Günümüzde her an, her yerde hesabı sorulmamış, bedeli ödenmemiş suçlarla karşılaşıyoruz. Dönemin siyasi iklimi içinde kimi suçlar, özellikle devlet memurları marifetiyle işlenenler mutlak bir dokunulmazlık ve cezasızlık ile geçiştiriliyor. Örneğin HDP’li seçilmiş belediye başkanlarının yerine atanan kayyumların yolsuzlukları belgeleriyle ortaya çıktığı halde, herhangi bir soruşturma açıldığı duyulmadı. Keza özel harekât polislerinin veya jandarmaların hedef gözeterek insan vurmaları, zırhlı araçlarla sivilleri katletmeleri çoğu kez dava dosyasına bile girmedi. Mahkemeye yansıyanlar ise, bilirkişi veya adli tıp raporları aksini söylese dahi, ‘taksirle öldürmek’ olarak değerlendirilip, para cezalarıyla kapatıldılar.

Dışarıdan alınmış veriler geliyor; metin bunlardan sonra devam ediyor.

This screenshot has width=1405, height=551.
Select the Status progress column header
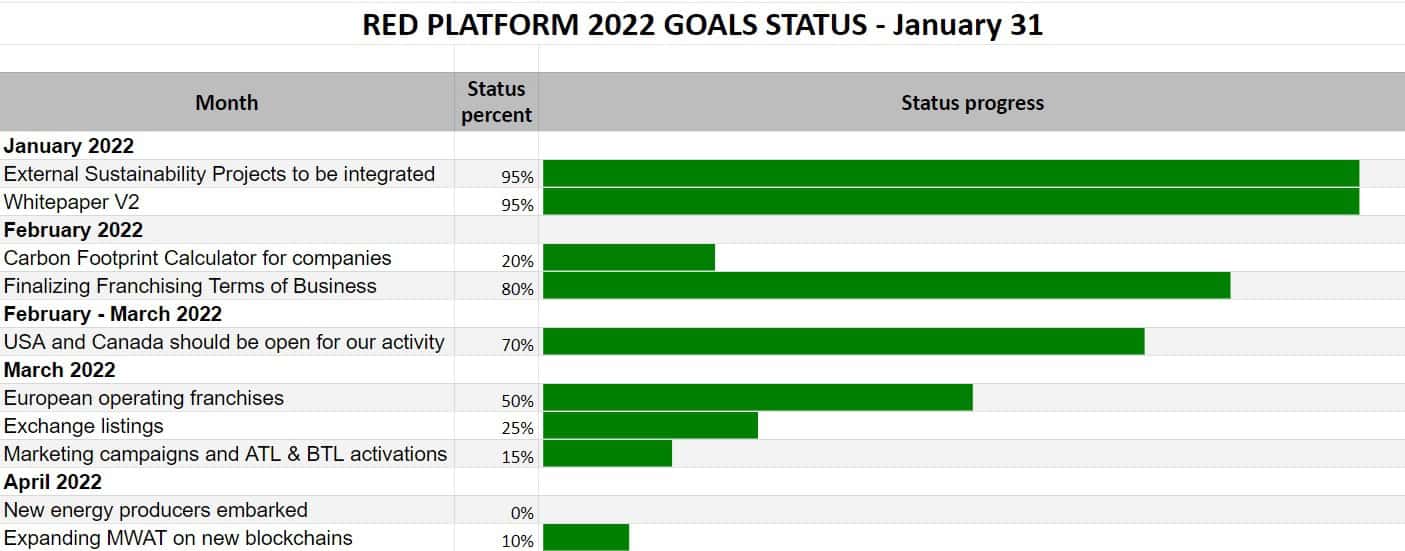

Bu türden suçların gündelik olaylar olarak algılandığı bir dönemden geçmekteyiz. Düzen, valilerin veya devlet yetkililerinin açıklamalarından başlayarak, basının çarpıtmaları, inkârı, en azından görmezden gelmesiyle, mahkemelerin de aldıkları talimatlarla hüküm kurmalarıyla adaletin tecelli etmesini engelliyor.
Sıradan insanların yarım ağızla kulağına çarpan, göz ucuna takılan bu hak ihlalleri, mağdurlarda ve onların yakınlarında çok daha derin izler bırakıyor oysa. Cumartesi insanları, gözaltında kaybedilenlerin, kayıtlara ‘faili meçhul’ olarak geçenlerin yakınları ömürlerini adalet talep ederek tüketiyorlar.
Bugün Türkiye’de milyonlarca insan “Keser döner, sap döner, gün gelir hesap döner” özdeyişini fiilen yaşayarak, o umuda sarılarak sürdürüyor ömrünü. Şüphe yok ki birileri, bir yerlerde teslim edilmemiş hakların, cezasız kalmış suçların, o suçların faillerinin, onları koruyan yargı mensuplarının, tecelli etmemiş adaletin çetelesini tutuyor sessizce.
Eğer ‘unutulma hakkı’ denerek o çetelelerin yok edilmesi isteniyorsa, buna rıza gösterilemez. Devri sabıkla hesaplaşma beklentisi, devlette süreklilik ilkesinden ötürü asla karşılığını bulmamış olsa da, hakkı yenilenlerin en önemli umududur.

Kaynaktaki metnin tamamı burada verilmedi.